Alpensonne strahlt für Öko-Strom

Die Gemeinden im Goms werden mit Solaranlagen ausgestattet.

Nicht nur die Sonne, auch andere erneuerbare Energien sollen schon in naher Zukunft den Gommer Strommix ausmachen. Für die Platzierung von Solaranlagen und damit einen gelungenen Start der Initative «energieregionGOMS» waren Vorarbeiten notwendig, welche die Schweizer Berghilfe ermöglicht hat.

Die Kraft der Sonne für den eigenen Energiebedarf einsetzen dieses umweltfreundliche Ziel hat sich die Walliser Bergregion Goms gesetzt. Nicht von ungefähr: Die Sonneneinstrahlung ist hier bis zu 30 Prozent höher als im Mittelland. Nebst der Sonne will das Goms auch weitere erneuerbare Energiequellen wie Holz, Biogas, Wind oder Wasser nutzen, um bis im Jahr 2030 eine möglichst unabhängige Energieversorgung zu erreichen. Die 13 Gommer Gemeinden, lokale Unternehmen und Privatpersonen treiben die Initiative «energieregionGOMS» voran. Beim Projekt «Alpensonne» sind bereits handfeste Ergebnisse zu sehen: Auf grossen Gebäudedächern an drei Orten konnten die ersten Solaranlagen installiert werden, die aus «Alpensonne» Strom produzieren. Im Feriendorf Fiesch etwa ging letztes Jahr die grösste Solarstromanlage im Kanton Wallis in Betrieb. Allein die von ihr gelieferte Energie reicht aus, um 36 Haushalte zu versorgen.

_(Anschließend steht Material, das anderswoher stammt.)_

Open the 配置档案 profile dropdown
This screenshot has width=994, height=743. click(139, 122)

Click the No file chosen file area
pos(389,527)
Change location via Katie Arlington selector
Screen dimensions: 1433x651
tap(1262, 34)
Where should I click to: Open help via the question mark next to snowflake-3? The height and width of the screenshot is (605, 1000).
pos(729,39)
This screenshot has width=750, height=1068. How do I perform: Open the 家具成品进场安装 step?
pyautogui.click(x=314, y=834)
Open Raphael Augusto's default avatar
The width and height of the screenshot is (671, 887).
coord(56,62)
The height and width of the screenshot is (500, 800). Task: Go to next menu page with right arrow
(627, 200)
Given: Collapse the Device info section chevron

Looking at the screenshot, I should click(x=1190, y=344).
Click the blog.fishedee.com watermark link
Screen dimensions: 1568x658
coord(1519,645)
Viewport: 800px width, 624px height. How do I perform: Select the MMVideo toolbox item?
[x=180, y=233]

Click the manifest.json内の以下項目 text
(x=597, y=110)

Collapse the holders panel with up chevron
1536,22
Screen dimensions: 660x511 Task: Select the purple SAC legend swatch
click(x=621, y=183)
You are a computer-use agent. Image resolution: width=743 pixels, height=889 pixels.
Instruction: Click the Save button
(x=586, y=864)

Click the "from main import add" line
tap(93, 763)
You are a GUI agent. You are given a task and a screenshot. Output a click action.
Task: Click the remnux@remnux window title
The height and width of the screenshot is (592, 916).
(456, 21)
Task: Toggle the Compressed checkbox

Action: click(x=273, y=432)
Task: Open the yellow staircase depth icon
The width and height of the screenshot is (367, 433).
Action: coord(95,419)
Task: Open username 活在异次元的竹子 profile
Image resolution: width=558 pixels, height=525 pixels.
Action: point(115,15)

Weitere Solaranlagen geplant

Bis der Absatz des neuen Stroms im Goms selber möglich ist, wird die Öko-Energie vorderhand ans Elektrizitätswerk Zürich verkauft. In diesem Jahr sollen weitere drei bis vier Solaranlagen hinzukommen, erklärt Projektleiter Dionys Hallenbarter. Doch bevor der erste Solarstrom fliessen konnte, mussten Eignung und Wirtschaftlichkeit der Standorte für die Sonnendächer sorgfältig abgeklärt werden. Die Schweizer Berghilfe hat diese Vorarbeiten ermöglicht. «Wir sind sehr dankbar dafür, denn ohne diese Grundlage hätten wir gar nicht starten können», betont Hallenbarter.